# [Stated problem]
Output the items from the start of the records through the line holding "(x=54, y=15)", inclusive, reproducing each line without any change.

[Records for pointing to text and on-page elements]
################

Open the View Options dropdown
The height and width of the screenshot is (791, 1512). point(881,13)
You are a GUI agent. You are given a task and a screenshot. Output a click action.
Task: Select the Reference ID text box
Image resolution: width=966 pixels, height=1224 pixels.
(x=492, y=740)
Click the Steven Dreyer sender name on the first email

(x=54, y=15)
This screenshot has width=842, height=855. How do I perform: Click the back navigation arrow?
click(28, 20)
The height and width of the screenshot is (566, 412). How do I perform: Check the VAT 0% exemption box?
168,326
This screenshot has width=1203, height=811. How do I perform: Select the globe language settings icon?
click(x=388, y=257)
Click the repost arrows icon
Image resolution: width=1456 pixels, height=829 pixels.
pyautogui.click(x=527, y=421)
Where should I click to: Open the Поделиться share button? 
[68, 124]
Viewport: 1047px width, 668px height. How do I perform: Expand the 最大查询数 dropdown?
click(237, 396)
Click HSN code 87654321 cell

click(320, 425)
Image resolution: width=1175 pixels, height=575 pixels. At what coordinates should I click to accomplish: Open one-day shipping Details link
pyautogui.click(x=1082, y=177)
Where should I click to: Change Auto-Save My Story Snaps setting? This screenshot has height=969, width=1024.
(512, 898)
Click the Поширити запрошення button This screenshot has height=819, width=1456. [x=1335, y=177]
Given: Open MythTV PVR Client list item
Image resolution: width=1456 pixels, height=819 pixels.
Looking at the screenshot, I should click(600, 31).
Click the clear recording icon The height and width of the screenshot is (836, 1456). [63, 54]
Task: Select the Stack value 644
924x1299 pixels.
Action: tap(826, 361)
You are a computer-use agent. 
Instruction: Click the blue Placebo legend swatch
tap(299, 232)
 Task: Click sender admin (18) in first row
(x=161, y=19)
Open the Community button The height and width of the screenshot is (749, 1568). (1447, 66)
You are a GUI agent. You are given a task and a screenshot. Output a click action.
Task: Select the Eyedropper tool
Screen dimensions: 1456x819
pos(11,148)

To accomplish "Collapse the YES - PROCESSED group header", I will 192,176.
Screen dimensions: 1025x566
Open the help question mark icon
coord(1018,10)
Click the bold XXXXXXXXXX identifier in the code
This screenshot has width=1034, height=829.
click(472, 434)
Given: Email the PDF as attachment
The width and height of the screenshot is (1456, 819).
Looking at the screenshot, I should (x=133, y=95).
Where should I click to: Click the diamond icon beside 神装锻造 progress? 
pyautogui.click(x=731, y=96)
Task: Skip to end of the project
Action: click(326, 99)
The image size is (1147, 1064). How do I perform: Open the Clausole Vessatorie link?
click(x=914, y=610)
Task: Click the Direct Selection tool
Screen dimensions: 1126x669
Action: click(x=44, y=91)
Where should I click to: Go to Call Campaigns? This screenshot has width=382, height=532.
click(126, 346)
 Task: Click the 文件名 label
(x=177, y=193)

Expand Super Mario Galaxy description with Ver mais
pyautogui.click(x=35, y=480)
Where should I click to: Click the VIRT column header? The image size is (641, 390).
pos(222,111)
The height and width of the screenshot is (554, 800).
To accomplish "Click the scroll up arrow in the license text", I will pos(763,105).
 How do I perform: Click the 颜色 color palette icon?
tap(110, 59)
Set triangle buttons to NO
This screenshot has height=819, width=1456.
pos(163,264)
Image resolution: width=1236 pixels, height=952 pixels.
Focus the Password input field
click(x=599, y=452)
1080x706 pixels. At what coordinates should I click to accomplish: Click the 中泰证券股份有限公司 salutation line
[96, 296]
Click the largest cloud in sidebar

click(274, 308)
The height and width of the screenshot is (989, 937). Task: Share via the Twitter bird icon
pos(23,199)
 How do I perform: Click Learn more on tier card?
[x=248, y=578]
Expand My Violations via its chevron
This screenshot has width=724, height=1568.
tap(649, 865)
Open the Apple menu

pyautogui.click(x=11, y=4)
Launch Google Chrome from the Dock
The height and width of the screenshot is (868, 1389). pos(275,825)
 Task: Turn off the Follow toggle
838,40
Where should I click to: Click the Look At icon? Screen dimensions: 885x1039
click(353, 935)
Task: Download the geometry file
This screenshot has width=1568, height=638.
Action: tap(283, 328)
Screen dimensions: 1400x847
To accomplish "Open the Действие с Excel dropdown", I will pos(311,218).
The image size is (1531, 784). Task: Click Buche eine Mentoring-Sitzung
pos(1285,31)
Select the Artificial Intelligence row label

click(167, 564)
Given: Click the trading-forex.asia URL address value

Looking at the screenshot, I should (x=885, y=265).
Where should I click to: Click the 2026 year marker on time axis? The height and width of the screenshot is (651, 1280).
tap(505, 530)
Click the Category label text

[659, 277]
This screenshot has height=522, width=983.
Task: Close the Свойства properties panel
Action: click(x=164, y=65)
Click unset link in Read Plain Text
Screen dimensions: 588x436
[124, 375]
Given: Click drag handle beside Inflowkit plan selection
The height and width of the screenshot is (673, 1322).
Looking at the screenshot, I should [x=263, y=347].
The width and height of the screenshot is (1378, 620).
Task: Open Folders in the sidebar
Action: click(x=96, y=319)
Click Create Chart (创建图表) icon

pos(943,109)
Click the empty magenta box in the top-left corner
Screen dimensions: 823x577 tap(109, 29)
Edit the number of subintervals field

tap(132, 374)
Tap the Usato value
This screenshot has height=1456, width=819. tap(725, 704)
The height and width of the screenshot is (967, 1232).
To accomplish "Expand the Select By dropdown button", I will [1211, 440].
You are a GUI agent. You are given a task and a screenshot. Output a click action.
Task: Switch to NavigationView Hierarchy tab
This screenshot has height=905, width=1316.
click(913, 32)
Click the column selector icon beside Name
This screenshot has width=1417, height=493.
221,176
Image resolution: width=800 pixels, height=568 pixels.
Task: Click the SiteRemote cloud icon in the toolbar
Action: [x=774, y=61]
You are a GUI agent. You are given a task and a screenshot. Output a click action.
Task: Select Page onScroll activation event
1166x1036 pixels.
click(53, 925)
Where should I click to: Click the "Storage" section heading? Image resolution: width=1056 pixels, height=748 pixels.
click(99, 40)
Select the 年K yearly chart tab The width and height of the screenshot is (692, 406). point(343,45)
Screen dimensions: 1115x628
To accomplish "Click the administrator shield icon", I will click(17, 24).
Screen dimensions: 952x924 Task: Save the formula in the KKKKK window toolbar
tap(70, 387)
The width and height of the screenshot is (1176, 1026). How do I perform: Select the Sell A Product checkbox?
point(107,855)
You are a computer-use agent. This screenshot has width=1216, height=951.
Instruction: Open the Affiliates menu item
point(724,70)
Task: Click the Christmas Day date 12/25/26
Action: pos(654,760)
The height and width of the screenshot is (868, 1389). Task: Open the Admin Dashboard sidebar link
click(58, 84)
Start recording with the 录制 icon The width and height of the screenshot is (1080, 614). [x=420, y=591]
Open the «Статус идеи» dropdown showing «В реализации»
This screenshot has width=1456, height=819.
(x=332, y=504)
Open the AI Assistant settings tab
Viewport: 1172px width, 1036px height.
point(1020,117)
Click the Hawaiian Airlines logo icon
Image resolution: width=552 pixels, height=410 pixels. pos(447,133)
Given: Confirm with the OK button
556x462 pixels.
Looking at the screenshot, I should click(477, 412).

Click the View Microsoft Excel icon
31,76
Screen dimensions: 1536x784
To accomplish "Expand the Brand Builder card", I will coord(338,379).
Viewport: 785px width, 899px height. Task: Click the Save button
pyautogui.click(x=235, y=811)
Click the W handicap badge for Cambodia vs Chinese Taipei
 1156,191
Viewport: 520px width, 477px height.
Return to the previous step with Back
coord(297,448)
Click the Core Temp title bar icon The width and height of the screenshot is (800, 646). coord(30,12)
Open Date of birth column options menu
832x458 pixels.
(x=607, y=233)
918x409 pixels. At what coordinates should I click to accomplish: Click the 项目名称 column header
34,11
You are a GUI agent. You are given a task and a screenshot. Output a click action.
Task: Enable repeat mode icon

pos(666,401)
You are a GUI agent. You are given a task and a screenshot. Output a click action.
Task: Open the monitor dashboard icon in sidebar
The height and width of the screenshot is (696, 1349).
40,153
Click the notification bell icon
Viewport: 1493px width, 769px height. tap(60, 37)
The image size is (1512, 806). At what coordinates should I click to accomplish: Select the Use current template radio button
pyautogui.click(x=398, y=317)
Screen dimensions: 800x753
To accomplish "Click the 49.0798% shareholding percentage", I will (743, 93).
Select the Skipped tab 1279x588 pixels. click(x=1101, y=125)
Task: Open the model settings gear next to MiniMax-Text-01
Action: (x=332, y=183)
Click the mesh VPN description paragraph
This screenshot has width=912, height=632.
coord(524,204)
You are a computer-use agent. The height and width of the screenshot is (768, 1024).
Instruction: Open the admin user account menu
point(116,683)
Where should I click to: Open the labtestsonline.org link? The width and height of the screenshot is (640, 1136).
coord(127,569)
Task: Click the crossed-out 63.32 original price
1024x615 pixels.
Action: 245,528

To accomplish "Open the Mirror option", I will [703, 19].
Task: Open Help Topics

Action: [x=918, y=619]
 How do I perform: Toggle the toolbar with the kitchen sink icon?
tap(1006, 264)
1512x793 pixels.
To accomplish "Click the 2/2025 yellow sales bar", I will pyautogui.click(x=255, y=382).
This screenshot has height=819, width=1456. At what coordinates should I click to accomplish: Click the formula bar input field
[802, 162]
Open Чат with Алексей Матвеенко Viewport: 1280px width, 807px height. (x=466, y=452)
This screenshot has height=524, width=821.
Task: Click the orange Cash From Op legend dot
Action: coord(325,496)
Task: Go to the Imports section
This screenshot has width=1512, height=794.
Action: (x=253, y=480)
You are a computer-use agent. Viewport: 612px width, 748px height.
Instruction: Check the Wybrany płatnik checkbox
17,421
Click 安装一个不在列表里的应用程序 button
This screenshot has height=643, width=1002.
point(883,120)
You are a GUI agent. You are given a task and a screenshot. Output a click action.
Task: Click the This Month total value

################

# [Written answer]
Open the View Options dropdown
The height and width of the screenshot is (791, 1512). point(881,13)
You are a GUI agent. You are given a task and a screenshot. Output a click action.
Task: Select the Reference ID text box
Image resolution: width=966 pixels, height=1224 pixels.
(x=492, y=740)
Click the Steven Dreyer sender name on the first email

(x=54, y=15)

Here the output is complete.